Gerne würde ich hier etwas mehr schreiben. Wie auch immer halte ich das hier alles für eher für nicht ganz so schön wie den anderen Editor. Eine andere Frage ist natürlich, ob ich hier Dateien hochladen kann. Mal ausprobieren. Gerne würde ich hier etwas mehr schreiben. Wie auch immer halte ich das hier alles für eher für nicht ganz so schön wie den anderen Editor. Eine andere Frage ist natürlich, ob ich hier Dateien hochladen kann. Mal ausprobieren.

Gerne würde ich hier etwas mehr schreiben. Wie auch immer halte ich das hier alles für eher für nicht ganz so schön wie den anderen Editor. Eine andere Frage ist natürlich, ob ich hier Dateien hochladen kann. Mal ausprobieren.
Gerne würde ich hier etwas mehr schreiben. Wie auch immer halte ich das hier alles für eher für nicht ganz so schön wie den anderen Editor. Eine andere Frage ist natürlich, ob ich hier Dateien hochladen kann. Mal ausprobieren.
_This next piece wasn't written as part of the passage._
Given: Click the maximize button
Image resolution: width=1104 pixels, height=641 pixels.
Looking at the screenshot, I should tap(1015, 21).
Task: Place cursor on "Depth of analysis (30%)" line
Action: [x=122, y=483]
EMU: Massive Fiscal Tightening ahead

Filed under: Uncategorized — eurozone @ 10:43 am

In the past weeks, indications have firmed that there will be a massive fiscal tightening ahead in 2007 for the eurozone. While the German government had for quite a while announced that it would tighten fiscal policy massively next year by raising the VAT from 16 to 19 percent, increasing contributions to the pension system and cutting loopholes in the income tax system, plans from France and Italy were new.

In the French budget proposal, expenditure is supposed to be cut while the biggest surprise came from Italy. In his five-year economic and financial outlook, Finance minister Tommaso Padoa-Schioppa, announced cuts in the defiict amounting to 2.5 percent of GDP. While some expansionary measures can also be expected from Italy such as a cut in payroll taxes proposed by prime minister Romano Prodi, the message seems: EMU fiscal policies are shifting into tightening mood.

Italy, Germany and France are cutting back deficits

How big this impulse will be depends on how likely you judge the fiscal promises to be really carried out. The VAT tax hike in Germany has already passed both houses of parliament, so that we can be pretty sure that we look at a fiscal tightening in the magnitude of 0.7 to 1 percent of GDP in Germany. For France and Italy, the case is more complicated. Mr. Prodi only has a narrow majority and might have to cut back his plans in the parlimentary process before a budget is decided on in September. France has elections coming up next year which might still influence the real budget outcome.

However, even if we assume some watering down of the Italian and French plans, we might be left with a sizeable tightening: If we assume a fiscal tightening of roughly 1 percent of GDP both in Germany and Italy and a tightening of about 0.5 percent of GDP in France, that would leave us with a fiscal policy tightening for EMU as a whole of a little more than 0.5 percent of GDP.

Such a tightening by itself need not necessarily be a problem, given that a robust upswing seems to have taken foot in the Eurozone für the first time since 1999/2000 (and might even be a welcome development given the sorry state of public finances in EMU). However, the risk is that the tightening comes exactly at a point where monetary stimulus is reduced and the world economy is slowing.

Risk of excessive interest hikes

The ECB has all but announced to increase interest rates further this year and some analysts see a financing rate of 3.5 percent to be reached early next year. As the hikes only work with some delay, they might only be felt when the effects from fiscal tightening kicks in.

Here we see a problem of the interaction of monetary policy and fiscal policy in the euro-area: Since the ECB cannot be sure that national governments really cut back their deficits as much as envisioned, it might tighten monetary policy excessively.

In the US of the 1990s, Mr. Greenspan would have met Treasury Secretary Robert Rubin for breakfast to talk about the fiscal policy stance. The outcome might have been a fiscal tightening while interest rates were kept low, helping both to improve government finances and keep the economy humming along. Unfortunately, such a cooperative outcome seems unthinkable in EMU.